Evaluating the impact of tunnelling on above ground structures in urban areas highly relies on prediction of the settlement trough at surface level. Uncertainties in soil properties and other system characteristics for soft ground (e.g. Alluvium soil) can significantly affect the prediction. Classically, empirical formulas are used for prediction of the settlement using the experience from previous tunnelling projects. Empirical formulas do not consider the soil-lining interaction or the method of construction and lack a theoretical background for ground movement in continuum mechanics. Analytical and numerical approaches have developed to address some of these deficits, but have not to date, taken account of the many uncertainties involved in the process. This thesis introduces a stochastic method in the context of discrete random finite element theory to probabilistically predict the tunnelling-induced surface settlement. The method proposes a single mechanism (i.e. an uncertainty and sensitivity analysis framework) in which multiple sources of uncertainty can be considered within a single model (e.g. heterogeneity of the soil profile, variability in surcharge loads, and material properties). The power of the method is then examined through application to case studies involving two large-scale, shallow tunnelling projects excavated in alluvium soil. The results are compared with monitoring data, with estimations from deterministic finite element (FE) models and empirical formulas. Compared to the results of classical FEs and empirical approaches, application of the new probabilistic approach provides better understanding of the development of the settlement trough at surface level in both case studies.

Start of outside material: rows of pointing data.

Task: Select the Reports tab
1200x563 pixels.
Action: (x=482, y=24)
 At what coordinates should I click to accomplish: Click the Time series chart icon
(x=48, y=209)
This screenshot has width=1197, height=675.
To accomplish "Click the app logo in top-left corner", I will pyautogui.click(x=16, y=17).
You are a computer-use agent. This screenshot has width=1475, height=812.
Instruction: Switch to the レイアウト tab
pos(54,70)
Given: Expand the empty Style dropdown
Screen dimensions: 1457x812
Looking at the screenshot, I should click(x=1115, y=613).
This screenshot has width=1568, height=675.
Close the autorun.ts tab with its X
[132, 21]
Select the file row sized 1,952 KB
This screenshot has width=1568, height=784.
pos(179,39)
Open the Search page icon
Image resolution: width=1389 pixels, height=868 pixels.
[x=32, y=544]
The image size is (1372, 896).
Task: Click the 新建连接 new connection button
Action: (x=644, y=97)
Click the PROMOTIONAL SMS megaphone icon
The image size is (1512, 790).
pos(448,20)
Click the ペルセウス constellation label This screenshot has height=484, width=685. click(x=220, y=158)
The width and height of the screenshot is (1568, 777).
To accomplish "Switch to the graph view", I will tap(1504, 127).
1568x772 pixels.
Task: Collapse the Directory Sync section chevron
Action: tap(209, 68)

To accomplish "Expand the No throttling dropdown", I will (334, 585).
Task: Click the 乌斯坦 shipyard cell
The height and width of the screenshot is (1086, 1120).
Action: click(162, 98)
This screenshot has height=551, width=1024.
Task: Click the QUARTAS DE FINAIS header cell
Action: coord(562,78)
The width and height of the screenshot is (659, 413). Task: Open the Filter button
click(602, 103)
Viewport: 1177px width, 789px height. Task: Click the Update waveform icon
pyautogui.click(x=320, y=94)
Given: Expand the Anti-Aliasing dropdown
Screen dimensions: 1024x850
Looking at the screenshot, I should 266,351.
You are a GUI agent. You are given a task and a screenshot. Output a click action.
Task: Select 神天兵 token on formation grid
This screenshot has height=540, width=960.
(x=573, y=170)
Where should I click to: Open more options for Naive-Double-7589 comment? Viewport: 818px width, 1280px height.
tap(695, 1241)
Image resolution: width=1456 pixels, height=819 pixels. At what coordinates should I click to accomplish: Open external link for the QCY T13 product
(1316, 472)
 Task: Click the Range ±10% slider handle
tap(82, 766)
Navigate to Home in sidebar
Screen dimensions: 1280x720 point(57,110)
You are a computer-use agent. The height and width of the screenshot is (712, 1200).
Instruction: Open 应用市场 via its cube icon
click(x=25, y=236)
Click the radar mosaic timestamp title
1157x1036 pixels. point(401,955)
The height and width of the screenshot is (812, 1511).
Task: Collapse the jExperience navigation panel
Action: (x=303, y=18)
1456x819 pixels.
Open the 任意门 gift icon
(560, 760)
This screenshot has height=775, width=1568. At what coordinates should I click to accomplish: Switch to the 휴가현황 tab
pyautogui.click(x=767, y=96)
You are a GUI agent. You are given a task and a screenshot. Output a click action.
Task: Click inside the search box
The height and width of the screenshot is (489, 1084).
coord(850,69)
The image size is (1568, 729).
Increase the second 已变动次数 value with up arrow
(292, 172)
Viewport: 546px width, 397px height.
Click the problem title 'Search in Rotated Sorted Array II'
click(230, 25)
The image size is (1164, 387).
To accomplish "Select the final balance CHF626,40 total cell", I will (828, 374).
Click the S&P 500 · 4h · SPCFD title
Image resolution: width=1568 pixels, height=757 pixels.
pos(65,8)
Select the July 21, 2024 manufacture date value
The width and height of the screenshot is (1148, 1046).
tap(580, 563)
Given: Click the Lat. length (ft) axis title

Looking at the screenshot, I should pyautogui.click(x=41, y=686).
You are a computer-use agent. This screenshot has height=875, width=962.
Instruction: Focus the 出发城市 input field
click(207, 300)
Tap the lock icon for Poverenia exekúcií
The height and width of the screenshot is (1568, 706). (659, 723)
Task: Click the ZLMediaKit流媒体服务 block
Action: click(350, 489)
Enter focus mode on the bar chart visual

The output parameters for the tunnelling-induced settlement trough (volume loss and maximum settlement) are in good agreement with actual monitoring data in both case studies. Notably, the prediction result of the empirical formula in the first case study is conservative and for the second one is quite non-conservative. The new approach, on the other hand, provides more accurate predictions and insights into the effect of different sources of uncertainty.